Set down the lines of the data exactly, starting at the first and stopping after the line containing "812x516 pixels.".

▬▬▬▬▬▬

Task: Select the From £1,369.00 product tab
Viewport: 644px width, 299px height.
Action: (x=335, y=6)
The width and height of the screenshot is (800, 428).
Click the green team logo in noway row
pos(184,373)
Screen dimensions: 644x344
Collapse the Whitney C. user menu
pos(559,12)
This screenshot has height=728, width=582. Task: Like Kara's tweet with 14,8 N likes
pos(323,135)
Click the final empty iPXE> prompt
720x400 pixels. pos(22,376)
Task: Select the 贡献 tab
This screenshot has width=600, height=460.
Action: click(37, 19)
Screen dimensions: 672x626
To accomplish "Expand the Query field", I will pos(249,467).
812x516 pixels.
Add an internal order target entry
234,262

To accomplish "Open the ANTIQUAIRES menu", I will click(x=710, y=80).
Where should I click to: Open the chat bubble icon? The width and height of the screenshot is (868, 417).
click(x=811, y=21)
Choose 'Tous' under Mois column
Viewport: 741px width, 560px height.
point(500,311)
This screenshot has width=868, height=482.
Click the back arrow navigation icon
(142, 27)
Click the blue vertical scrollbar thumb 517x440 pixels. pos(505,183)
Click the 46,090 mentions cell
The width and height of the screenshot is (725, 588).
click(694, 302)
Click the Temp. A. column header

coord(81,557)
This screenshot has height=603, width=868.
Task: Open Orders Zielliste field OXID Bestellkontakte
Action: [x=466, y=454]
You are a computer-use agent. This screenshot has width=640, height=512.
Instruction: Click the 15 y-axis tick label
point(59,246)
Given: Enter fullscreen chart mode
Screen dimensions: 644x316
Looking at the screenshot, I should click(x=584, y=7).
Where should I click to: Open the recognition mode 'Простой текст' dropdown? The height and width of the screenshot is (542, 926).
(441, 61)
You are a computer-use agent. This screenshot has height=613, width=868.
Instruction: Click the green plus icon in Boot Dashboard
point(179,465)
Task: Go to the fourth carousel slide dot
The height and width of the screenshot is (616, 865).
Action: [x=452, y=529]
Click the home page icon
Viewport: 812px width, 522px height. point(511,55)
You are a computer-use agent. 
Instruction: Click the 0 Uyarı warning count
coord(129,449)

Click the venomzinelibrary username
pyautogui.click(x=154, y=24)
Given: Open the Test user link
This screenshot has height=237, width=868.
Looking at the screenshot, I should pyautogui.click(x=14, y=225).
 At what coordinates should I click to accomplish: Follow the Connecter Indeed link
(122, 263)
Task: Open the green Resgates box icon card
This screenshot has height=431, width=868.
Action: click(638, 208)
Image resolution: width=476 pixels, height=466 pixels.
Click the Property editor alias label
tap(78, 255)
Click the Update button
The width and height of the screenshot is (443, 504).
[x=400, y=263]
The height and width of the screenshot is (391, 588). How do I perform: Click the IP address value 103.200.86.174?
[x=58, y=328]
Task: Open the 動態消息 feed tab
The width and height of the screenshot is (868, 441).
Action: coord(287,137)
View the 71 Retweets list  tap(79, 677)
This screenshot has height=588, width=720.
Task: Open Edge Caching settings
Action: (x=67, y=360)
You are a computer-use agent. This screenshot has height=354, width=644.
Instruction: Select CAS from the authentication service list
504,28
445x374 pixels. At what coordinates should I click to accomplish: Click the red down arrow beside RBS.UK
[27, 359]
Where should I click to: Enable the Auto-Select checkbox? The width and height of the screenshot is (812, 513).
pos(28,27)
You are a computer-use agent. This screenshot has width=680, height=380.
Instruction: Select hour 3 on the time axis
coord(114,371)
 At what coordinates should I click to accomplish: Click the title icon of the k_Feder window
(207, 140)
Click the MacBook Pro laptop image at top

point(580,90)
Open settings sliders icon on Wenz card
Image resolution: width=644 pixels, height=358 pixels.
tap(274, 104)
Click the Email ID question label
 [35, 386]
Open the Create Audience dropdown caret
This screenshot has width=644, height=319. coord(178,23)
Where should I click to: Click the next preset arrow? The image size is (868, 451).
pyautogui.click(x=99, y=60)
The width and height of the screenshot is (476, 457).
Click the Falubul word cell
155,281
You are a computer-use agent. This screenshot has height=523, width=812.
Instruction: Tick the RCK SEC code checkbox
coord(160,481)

▬▬▬▬▬▬

Finished exercise:
Task: Select the From £1,369.00 product tab
Viewport: 644px width, 299px height.
Action: (x=335, y=6)
The width and height of the screenshot is (800, 428).
Click the green team logo in noway row
pos(184,373)
Screen dimensions: 644x344
Collapse the Whitney C. user menu
pos(559,12)
This screenshot has height=728, width=582. Task: Like Kara's tweet with 14,8 N likes
pos(323,135)
Click the final empty iPXE> prompt
720x400 pixels. pos(22,376)
Task: Select the 贡献 tab
This screenshot has width=600, height=460.
Action: click(37, 19)
Screen dimensions: 672x626
To accomplish "Expand the Query field", I will pos(249,467).
812x516 pixels.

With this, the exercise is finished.